> **Problem to work on**: Please copy out the items below, swapping every "Where should I click to" for "Where do I click to" and leaving everything else untouched.

> **Dataset records**:

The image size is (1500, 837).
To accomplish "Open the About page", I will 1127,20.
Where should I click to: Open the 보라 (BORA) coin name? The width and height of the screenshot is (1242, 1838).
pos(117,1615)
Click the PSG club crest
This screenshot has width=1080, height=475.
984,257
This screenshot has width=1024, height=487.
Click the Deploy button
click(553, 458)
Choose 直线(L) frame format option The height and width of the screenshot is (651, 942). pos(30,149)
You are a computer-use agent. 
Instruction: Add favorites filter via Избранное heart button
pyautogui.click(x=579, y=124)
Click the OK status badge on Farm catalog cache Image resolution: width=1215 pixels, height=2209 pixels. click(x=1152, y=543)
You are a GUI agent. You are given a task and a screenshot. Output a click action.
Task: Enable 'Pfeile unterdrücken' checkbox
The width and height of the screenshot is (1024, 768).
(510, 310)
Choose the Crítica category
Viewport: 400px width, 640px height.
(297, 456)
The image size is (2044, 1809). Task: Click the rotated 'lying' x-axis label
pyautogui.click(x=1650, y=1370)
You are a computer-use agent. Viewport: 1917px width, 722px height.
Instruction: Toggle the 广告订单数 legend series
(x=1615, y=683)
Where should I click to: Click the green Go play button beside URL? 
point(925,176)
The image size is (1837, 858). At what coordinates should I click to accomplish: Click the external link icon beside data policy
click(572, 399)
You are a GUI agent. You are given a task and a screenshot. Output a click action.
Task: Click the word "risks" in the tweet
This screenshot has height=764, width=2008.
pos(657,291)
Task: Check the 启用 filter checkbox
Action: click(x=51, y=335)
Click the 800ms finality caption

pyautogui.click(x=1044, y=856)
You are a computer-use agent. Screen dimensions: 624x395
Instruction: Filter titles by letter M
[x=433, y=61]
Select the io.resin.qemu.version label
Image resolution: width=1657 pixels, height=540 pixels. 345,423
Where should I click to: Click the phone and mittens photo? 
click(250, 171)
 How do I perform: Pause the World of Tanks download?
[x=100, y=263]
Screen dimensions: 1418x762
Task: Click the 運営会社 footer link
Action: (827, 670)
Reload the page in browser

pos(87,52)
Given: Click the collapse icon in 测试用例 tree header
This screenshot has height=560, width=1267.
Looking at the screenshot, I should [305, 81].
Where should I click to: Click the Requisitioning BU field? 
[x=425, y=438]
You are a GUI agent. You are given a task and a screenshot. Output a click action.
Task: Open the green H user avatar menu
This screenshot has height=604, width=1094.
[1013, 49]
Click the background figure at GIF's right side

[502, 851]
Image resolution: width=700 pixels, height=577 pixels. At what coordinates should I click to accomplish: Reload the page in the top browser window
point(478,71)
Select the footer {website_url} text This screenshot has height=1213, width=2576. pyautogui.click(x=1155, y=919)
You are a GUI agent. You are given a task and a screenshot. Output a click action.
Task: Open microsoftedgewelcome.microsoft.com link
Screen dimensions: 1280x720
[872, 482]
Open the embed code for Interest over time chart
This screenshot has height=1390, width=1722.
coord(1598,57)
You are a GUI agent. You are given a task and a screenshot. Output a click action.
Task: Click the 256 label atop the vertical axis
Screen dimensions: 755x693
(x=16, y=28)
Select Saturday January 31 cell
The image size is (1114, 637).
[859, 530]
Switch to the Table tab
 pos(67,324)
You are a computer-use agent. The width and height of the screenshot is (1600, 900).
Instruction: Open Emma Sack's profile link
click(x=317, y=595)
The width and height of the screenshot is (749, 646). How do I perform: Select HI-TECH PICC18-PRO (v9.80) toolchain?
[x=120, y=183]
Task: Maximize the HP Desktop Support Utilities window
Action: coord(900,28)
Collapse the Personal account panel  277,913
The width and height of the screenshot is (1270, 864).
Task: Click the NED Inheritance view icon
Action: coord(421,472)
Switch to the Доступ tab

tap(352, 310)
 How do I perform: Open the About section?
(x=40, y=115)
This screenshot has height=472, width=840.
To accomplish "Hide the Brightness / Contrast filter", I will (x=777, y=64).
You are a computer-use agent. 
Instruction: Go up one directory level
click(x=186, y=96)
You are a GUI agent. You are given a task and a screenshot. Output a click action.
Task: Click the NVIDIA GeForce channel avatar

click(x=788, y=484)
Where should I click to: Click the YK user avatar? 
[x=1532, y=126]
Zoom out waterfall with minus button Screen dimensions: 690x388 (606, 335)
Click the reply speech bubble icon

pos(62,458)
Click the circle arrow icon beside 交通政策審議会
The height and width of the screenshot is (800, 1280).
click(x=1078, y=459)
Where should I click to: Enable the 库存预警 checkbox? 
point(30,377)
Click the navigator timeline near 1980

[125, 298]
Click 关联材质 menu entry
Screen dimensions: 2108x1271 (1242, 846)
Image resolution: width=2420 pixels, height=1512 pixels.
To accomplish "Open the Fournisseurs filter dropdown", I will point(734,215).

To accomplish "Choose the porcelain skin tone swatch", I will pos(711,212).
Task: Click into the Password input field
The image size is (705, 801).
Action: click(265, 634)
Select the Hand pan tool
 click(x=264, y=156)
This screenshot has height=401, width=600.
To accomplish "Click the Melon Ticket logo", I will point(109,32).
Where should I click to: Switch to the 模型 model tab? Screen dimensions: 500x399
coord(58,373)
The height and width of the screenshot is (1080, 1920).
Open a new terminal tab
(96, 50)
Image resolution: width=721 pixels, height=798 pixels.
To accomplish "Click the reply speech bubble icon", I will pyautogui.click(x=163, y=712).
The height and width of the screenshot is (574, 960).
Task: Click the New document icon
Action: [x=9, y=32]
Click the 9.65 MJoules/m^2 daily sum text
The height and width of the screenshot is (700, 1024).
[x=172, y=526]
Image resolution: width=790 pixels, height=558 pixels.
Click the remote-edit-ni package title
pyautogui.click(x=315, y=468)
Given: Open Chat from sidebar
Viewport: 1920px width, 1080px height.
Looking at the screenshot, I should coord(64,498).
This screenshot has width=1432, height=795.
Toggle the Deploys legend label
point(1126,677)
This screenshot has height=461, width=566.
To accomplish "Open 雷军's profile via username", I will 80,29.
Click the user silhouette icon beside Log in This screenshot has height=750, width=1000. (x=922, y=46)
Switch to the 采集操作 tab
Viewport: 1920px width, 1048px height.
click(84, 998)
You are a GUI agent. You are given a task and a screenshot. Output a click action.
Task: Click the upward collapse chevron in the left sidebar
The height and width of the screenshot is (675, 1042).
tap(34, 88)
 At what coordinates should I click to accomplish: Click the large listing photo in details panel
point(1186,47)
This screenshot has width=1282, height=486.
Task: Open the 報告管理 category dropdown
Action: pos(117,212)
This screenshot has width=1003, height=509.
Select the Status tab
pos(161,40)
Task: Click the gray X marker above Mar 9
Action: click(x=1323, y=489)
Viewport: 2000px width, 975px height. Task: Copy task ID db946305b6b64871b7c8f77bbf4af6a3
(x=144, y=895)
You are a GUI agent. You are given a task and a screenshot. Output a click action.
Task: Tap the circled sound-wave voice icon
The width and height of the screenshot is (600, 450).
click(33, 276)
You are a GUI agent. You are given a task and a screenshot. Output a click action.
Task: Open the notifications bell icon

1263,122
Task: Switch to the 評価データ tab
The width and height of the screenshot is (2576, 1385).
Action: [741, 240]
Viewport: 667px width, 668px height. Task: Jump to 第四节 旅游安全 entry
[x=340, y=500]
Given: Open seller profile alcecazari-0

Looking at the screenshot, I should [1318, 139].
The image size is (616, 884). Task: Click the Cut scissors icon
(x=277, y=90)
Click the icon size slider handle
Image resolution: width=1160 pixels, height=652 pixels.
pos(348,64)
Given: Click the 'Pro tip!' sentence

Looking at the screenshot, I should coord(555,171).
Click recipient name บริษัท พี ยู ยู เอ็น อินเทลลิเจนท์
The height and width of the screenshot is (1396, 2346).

> **Exercise result**:
The image size is (1500, 837).
To accomplish "Open the About page", I will 1127,20.
Where do I click to: Open the 보라 (BORA) coin name? The width and height of the screenshot is (1242, 1838).
pos(117,1615)
Click the PSG club crest
This screenshot has width=1080, height=475.
984,257
This screenshot has width=1024, height=487.
Click the Deploy button
click(553, 458)
Choose 直线(L) frame format option The height and width of the screenshot is (651, 942). pos(30,149)
You are a computer-use agent. 
Instruction: Add favorites filter via Избранное heart button
pyautogui.click(x=579, y=124)
Click the OK status badge on Farm catalog cache Image resolution: width=1215 pixels, height=2209 pixels. click(x=1152, y=543)
You are a GUI agent. You are given a task and a screenshot. Output a click action.
Task: Enable 'Pfeile unterdrücken' checkbox
The width and height of the screenshot is (1024, 768).
(510, 310)
Choose the Crítica category
Viewport: 400px width, 640px height.
(297, 456)
The image size is (2044, 1809). Task: Click the rotated 'lying' x-axis label
pyautogui.click(x=1650, y=1370)
You are a computer-use agent. Viewport: 1917px width, 722px height.
Instruction: Toggle the 广告订单数 legend series
(x=1615, y=683)
Where do I click to: Click the green Go play button beside URL? 
point(925,176)
The image size is (1837, 858). At what coordinates should I click to accomplish: Click the external link icon beside data policy
click(572, 399)
You are a GUI agent. You are given a task and a screenshot. Output a click action.
Task: Click the word "risks" in the tweet
This screenshot has height=764, width=2008.
pos(657,291)
Task: Check the 启用 filter checkbox
Action: click(x=51, y=335)
Click the 800ms finality caption

pyautogui.click(x=1044, y=856)
You are a computer-use agent. Screen dimensions: 624x395
Instruction: Filter titles by letter M
[x=433, y=61]
Select the io.resin.qemu.version label
Image resolution: width=1657 pixels, height=540 pixels. 345,423
Where do I click to: Click the phone and mittens photo? 
click(250, 171)
 How do I perform: Pause the World of Tanks download?
[x=100, y=263]
Screen dimensions: 1418x762
Task: Click the 運営会社 footer link
Action: (827, 670)
Reload the page in browser

pos(87,52)
Given: Click the collapse icon in 测试用例 tree header
This screenshot has height=560, width=1267.
Looking at the screenshot, I should [305, 81].
Where do I click to: Click the Requisitioning BU field? 
[x=425, y=438]
You are a GUI agent. You are given a task and a screenshot. Output a click action.
Task: Open the green H user avatar menu
This screenshot has height=604, width=1094.
[1013, 49]
Click the background figure at GIF's right side

[502, 851]
Image resolution: width=700 pixels, height=577 pixels. At what coordinates should I click to accomplish: Reload the page in the top browser window
point(478,71)
Select the footer {website_url} text This screenshot has height=1213, width=2576. pyautogui.click(x=1155, y=919)
You are a GUI agent. You are given a task and a screenshot. Output a click action.
Task: Open microsoftedgewelcome.microsoft.com link
Screen dimensions: 1280x720
[872, 482]
Open the embed code for Interest over time chart
This screenshot has height=1390, width=1722.
coord(1598,57)
You are a GUI agent. You are given a task and a screenshot. Output a click action.
Task: Click the 256 label atop the vertical axis
Screen dimensions: 755x693
(x=16, y=28)
Select Saturday January 31 cell
The image size is (1114, 637).
[859, 530]
Switch to the Table tab
 pos(67,324)
You are a computer-use agent. The width and height of the screenshot is (1600, 900).
Instruction: Open Emma Sack's profile link
click(x=317, y=595)
The width and height of the screenshot is (749, 646). How do I perform: Select HI-TECH PICC18-PRO (v9.80) toolchain?
[x=120, y=183]
Task: Maximize the HP Desktop Support Utilities window
Action: coord(900,28)
Collapse the Personal account panel  277,913
The width and height of the screenshot is (1270, 864).
Task: Click the NED Inheritance view icon
Action: coord(421,472)
Switch to the Доступ tab

tap(352, 310)
 How do I perform: Open the About section?
(x=40, y=115)
This screenshot has height=472, width=840.
To accomplish "Hide the Brightness / Contrast filter", I will (x=777, y=64).
You are a computer-use agent. 
Instruction: Go up one directory level
click(x=186, y=96)
You are a GUI agent. You are given a task and a screenshot. Output a click action.
Task: Click the NVIDIA GeForce channel avatar

click(x=788, y=484)
Where do I click to: Click the YK user avatar? 
[x=1532, y=126]
Zoom out waterfall with minus button Screen dimensions: 690x388 (606, 335)
Click the reply speech bubble icon

pos(62,458)
Click the circle arrow icon beside 交通政策審議会
The height and width of the screenshot is (800, 1280).
click(x=1078, y=459)
Where do I click to: Enable the 库存预警 checkbox? 
point(30,377)
Click the navigator timeline near 1980

[125, 298]
Click 关联材质 menu entry
Screen dimensions: 2108x1271 (1242, 846)
Image resolution: width=2420 pixels, height=1512 pixels.
To accomplish "Open the Fournisseurs filter dropdown", I will point(734,215).

To accomplish "Choose the porcelain skin tone swatch", I will pos(711,212).
Task: Click into the Password input field
The image size is (705, 801).
Action: click(265, 634)
Select the Hand pan tool
 click(x=264, y=156)
This screenshot has height=401, width=600.
To accomplish "Click the Melon Ticket logo", I will point(109,32).
Where do I click to: Switch to the 模型 model tab? Screen dimensions: 500x399
coord(58,373)
The height and width of the screenshot is (1080, 1920).
Open a new terminal tab
(96, 50)
Image resolution: width=721 pixels, height=798 pixels.
To accomplish "Click the reply speech bubble icon", I will pyautogui.click(x=163, y=712).
The height and width of the screenshot is (574, 960).
Task: Click the New document icon
Action: [x=9, y=32]
Click the 9.65 MJoules/m^2 daily sum text
The height and width of the screenshot is (700, 1024).
[x=172, y=526]
Image resolution: width=790 pixels, height=558 pixels.
Click the remote-edit-ni package title
pyautogui.click(x=315, y=468)
Given: Open Chat from sidebar
Viewport: 1920px width, 1080px height.
Looking at the screenshot, I should coord(64,498).
This screenshot has width=1432, height=795.
Toggle the Deploys legend label
point(1126,677)
This screenshot has height=461, width=566.
To accomplish "Open 雷军's profile via username", I will 80,29.
Click the user silhouette icon beside Log in This screenshot has height=750, width=1000. (x=922, y=46)
Switch to the 采集操作 tab
Viewport: 1920px width, 1048px height.
click(84, 998)
You are a GUI agent. You are given a task and a screenshot. Output a click action.
Task: Click the upward collapse chevron in the left sidebar
The height and width of the screenshot is (675, 1042).
tap(34, 88)
 At what coordinates should I click to accomplish: Click the large listing photo in details panel
point(1186,47)
This screenshot has width=1282, height=486.
Task: Open the 報告管理 category dropdown
Action: pos(117,212)
This screenshot has width=1003, height=509.
Select the Status tab
pos(161,40)
Task: Click the gray X marker above Mar 9
Action: click(x=1323, y=489)
Viewport: 2000px width, 975px height. Task: Copy task ID db946305b6b64871b7c8f77bbf4af6a3
(x=144, y=895)
You are a GUI agent. You are given a task and a screenshot. Output a click action.
Task: Tap the circled sound-wave voice icon
The width and height of the screenshot is (600, 450).
click(33, 276)
You are a GUI agent. You are given a task and a screenshot. Output a click action.
Task: Open the notifications bell icon

1263,122
Task: Switch to the 評価データ tab
The width and height of the screenshot is (2576, 1385).
Action: [741, 240]
Viewport: 667px width, 668px height. Task: Jump to 第四节 旅游安全 entry
[x=340, y=500]
Given: Open seller profile alcecazari-0

Looking at the screenshot, I should [1318, 139].
The image size is (616, 884). Task: Click the Cut scissors icon
(x=277, y=90)
Click the icon size slider handle
Image resolution: width=1160 pixels, height=652 pixels.
pos(348,64)
Given: Click the 'Pro tip!' sentence

Looking at the screenshot, I should coord(555,171).
Click recipient name บริษัท พี ยู ยู เอ็น อินเทลลิเจนท์
The height and width of the screenshot is (1396, 2346).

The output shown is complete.